# Bearded Dragon



## Sena Hansler (Aug 24, 2011)

So, long story short when my ex left me high and dry (he will claim he did not but he did!) I had to rehome all my beloved friends including Jim, my breeder quality German Sandfire cross!! 50.00 basically given away. 

I'm glad to say I am getting him back! 50.00, and I have him back. I am so glad! "He" may have taken everything I had away, destroyed the good, but as he wastes his life in bars, mine has gone full throttle forward. I'm getting my lovely Jim back!


----------



## registereduser (Jul 30, 2010)

WOOT! So happy for you!

Didn't you post photos of Jim in your car several months ago?


----------



## Sena Hansler (Aug 24, 2011)

Yeah I did :/ when we were moving to Bawlf.

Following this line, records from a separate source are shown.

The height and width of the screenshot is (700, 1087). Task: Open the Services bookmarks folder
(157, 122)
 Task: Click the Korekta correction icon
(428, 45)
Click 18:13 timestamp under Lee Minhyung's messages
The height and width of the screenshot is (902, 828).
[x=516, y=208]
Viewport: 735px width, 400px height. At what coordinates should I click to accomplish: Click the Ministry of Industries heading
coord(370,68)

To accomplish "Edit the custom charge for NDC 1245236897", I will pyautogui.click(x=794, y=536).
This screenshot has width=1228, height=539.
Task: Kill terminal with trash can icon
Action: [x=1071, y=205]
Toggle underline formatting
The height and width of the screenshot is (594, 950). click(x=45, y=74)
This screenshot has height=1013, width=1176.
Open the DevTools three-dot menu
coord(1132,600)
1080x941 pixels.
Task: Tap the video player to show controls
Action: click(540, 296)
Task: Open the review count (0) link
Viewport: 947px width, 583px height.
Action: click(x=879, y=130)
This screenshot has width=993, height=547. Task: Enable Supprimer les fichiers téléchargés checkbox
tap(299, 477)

Had to rehome him and everyone else except two fish. Didn't even take my 13 tanks. D:

Now I have TEN tanks, and my beardie back! I bounce back fast, and harder too.


----------



## registereduser (Jul 30, 2010)

:twisted::twisted::twisted::twisted::twisted:

Be happy it's the best revenge


----------



## Sena Hansler (Aug 24, 2011)

Yep LOL. Sure, my life was FINE. But it's BETTER now. :lol: all that I am missing a furry best friend who makes me feel safe when no one else is around! But, I need to help save up for a house first! Then I can


----------



## thekinetic (May 22, 2012)

Well he may not be furry but you'll have your dragon to protect you! ^_^


----------



## Sena Hansler (Aug 24, 2011)

:lol: 

He is such a character though. Someone was teasing him with her toes and he did nothing. But when she stopped, a few minutes later without her expecting it he nommed her toe :lol: didn't hurt, just surprised!


----------



## Sena Hansler (Aug 24, 2011)

-flail- I got my Jim back ^_^ Guy brings him in, with a "uh oh" look on his face, as he pointed to the towel the other guy was carrying. "He's not moving! Tried to wake him, and he isn't responding!"

Of course, I pick him up and his little eyes slide open with a grumpy "I WAS SLEEPING!" look he gives me :roll: Ahh, the joys of reptiles.


----------



## Sena Hansler (Aug 24, 2011)

I noticed he had been very very picky in what he eats. Won't eat any of his veggies or fruits slice of apple. He likes his superworms, and mealworms :roll: PLUS his water dish was slimy, which then seemed like he had not had fresh water for a while... Once I had new water in there for him, he nose dived into it. And has been drinking water for the last couple of days. :/ We also got him a new heat lamp bulb since the one in there did not give off any heat whatsoever. 

I do not care what happens, but no matter what my animals are staying with me. For good. It's disappointing to have to rehome a pet, expect the best, and find out the best is quite shoddy.


----------